START Records provided

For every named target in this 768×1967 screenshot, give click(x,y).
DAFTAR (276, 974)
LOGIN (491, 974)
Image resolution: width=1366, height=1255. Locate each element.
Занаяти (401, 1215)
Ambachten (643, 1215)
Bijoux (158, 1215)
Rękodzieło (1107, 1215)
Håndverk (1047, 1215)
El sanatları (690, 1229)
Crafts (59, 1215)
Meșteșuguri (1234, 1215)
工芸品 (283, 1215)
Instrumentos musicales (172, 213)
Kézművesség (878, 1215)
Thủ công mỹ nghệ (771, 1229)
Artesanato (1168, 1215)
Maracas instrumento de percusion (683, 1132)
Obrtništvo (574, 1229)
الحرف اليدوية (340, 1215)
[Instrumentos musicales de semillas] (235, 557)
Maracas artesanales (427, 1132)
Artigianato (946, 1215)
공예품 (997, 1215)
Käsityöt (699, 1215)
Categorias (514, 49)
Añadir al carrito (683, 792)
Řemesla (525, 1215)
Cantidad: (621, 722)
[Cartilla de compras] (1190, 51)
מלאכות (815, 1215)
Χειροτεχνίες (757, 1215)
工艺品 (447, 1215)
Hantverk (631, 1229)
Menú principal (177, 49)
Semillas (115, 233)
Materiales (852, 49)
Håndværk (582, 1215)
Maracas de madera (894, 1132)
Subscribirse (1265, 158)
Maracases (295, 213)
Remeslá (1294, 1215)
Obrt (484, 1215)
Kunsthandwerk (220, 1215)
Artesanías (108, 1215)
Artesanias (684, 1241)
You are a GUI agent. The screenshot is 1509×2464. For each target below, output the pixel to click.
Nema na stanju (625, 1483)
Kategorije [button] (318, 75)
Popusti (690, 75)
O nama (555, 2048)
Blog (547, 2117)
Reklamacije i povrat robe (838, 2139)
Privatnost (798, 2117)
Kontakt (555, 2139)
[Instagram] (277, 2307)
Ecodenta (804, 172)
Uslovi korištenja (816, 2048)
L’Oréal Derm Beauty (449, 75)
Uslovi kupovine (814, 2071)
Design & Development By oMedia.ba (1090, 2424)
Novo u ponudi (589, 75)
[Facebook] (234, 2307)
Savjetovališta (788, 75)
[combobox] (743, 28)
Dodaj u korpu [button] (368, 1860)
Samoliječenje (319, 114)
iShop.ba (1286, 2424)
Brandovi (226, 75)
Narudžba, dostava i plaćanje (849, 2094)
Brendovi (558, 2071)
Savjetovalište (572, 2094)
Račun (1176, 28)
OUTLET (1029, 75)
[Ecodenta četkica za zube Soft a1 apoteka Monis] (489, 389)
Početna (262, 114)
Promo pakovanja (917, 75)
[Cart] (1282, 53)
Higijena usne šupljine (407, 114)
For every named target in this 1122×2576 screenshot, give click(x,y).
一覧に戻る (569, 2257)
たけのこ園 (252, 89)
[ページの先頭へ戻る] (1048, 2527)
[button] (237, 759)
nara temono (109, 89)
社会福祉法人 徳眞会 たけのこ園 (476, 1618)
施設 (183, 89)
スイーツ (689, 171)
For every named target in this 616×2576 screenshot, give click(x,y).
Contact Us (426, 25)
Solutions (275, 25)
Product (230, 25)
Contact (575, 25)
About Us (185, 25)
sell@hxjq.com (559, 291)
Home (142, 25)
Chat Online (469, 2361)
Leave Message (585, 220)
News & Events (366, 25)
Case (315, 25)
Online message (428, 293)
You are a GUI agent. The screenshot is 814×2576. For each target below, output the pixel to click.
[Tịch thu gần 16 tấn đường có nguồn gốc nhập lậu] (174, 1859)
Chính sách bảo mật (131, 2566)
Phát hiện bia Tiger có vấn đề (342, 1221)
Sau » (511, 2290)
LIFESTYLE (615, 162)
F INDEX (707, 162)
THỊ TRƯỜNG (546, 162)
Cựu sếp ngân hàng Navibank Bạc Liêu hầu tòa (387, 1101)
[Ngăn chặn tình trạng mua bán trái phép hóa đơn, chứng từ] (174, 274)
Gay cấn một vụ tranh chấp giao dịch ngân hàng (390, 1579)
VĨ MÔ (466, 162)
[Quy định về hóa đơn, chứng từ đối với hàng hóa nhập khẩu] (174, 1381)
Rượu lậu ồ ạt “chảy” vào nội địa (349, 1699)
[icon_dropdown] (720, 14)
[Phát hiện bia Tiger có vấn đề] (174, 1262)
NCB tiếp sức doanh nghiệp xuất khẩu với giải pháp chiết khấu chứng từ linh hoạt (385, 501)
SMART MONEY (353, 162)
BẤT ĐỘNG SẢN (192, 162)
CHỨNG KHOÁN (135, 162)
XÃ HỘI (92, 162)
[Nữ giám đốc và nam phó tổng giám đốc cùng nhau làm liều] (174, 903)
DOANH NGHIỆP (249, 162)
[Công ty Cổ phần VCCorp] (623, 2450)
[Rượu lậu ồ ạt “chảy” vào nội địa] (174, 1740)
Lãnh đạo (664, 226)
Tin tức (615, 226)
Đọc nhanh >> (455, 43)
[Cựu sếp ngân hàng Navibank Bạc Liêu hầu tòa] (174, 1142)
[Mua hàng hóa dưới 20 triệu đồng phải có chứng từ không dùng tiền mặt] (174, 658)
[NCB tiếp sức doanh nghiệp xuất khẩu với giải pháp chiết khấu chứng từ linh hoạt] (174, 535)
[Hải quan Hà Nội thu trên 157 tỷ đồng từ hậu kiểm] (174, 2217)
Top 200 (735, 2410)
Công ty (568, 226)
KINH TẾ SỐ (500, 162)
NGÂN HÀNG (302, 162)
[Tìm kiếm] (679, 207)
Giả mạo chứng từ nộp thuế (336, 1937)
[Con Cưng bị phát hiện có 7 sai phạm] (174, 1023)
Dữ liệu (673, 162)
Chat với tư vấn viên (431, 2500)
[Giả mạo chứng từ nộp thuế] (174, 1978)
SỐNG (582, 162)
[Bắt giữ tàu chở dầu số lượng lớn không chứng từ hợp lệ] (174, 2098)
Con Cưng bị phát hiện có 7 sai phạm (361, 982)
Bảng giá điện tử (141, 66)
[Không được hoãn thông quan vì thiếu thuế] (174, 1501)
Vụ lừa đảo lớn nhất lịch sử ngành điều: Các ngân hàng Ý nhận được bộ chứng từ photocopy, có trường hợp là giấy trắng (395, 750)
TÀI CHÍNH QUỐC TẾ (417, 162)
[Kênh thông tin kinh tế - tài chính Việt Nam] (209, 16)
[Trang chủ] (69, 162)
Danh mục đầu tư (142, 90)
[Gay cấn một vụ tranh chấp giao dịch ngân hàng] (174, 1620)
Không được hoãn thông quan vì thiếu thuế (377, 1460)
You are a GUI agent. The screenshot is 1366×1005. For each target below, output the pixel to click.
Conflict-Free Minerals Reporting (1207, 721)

END Records provided

## What you have to do
Beginning at the line above that contains "DAFTAR (276, 974)", return each line exactly through the line that contains "Ecodenta (804, 172)", and no others.

## Answer section
DAFTAR (276, 974)
LOGIN (491, 974)
Image resolution: width=1366, height=1255. Locate each element.
Занаяти (401, 1215)
Ambachten (643, 1215)
Bijoux (158, 1215)
Rękodzieło (1107, 1215)
Håndverk (1047, 1215)
El sanatları (690, 1229)
Crafts (59, 1215)
Meșteșuguri (1234, 1215)
工芸品 (283, 1215)
Instrumentos musicales (172, 213)
Kézművesség (878, 1215)
Thủ công mỹ nghệ (771, 1229)
Artesanato (1168, 1215)
Maracas instrumento de percusion (683, 1132)
Obrtništvo (574, 1229)
الحرف اليدوية (340, 1215)
[Instrumentos musicales de semillas] (235, 557)
Maracas artesanales (427, 1132)
Artigianato (946, 1215)
공예품 (997, 1215)
Käsityöt (699, 1215)
Categorias (514, 49)
Añadir al carrito (683, 792)
Řemesla (525, 1215)
Cantidad: (621, 722)
[Cartilla de compras] (1190, 51)
מלאכות (815, 1215)
Χειροτεχνίες (757, 1215)
工艺品 (447, 1215)
Hantverk (631, 1229)
Menú principal (177, 49)
Semillas (115, 233)
Materiales (852, 49)
Håndværk (582, 1215)
Maracas de madera (894, 1132)
Subscribirse (1265, 158)
Maracases (295, 213)
Remeslá (1294, 1215)
Obrt (484, 1215)
Kunsthandwerk (220, 1215)
Artesanías (108, 1215)
Artesanias (684, 1241)
You are a GUI agent. The screenshot is 1509×2464. For each target below, output the pixel to click.
Nema na stanju (625, 1483)
Kategorije [button] (318, 75)
Popusti (690, 75)
O nama (555, 2048)
Blog (547, 2117)
Reklamacije i povrat robe (838, 2139)
Privatnost (798, 2117)
Kontakt (555, 2139)
[Instagram] (277, 2307)
Ecodenta (804, 172)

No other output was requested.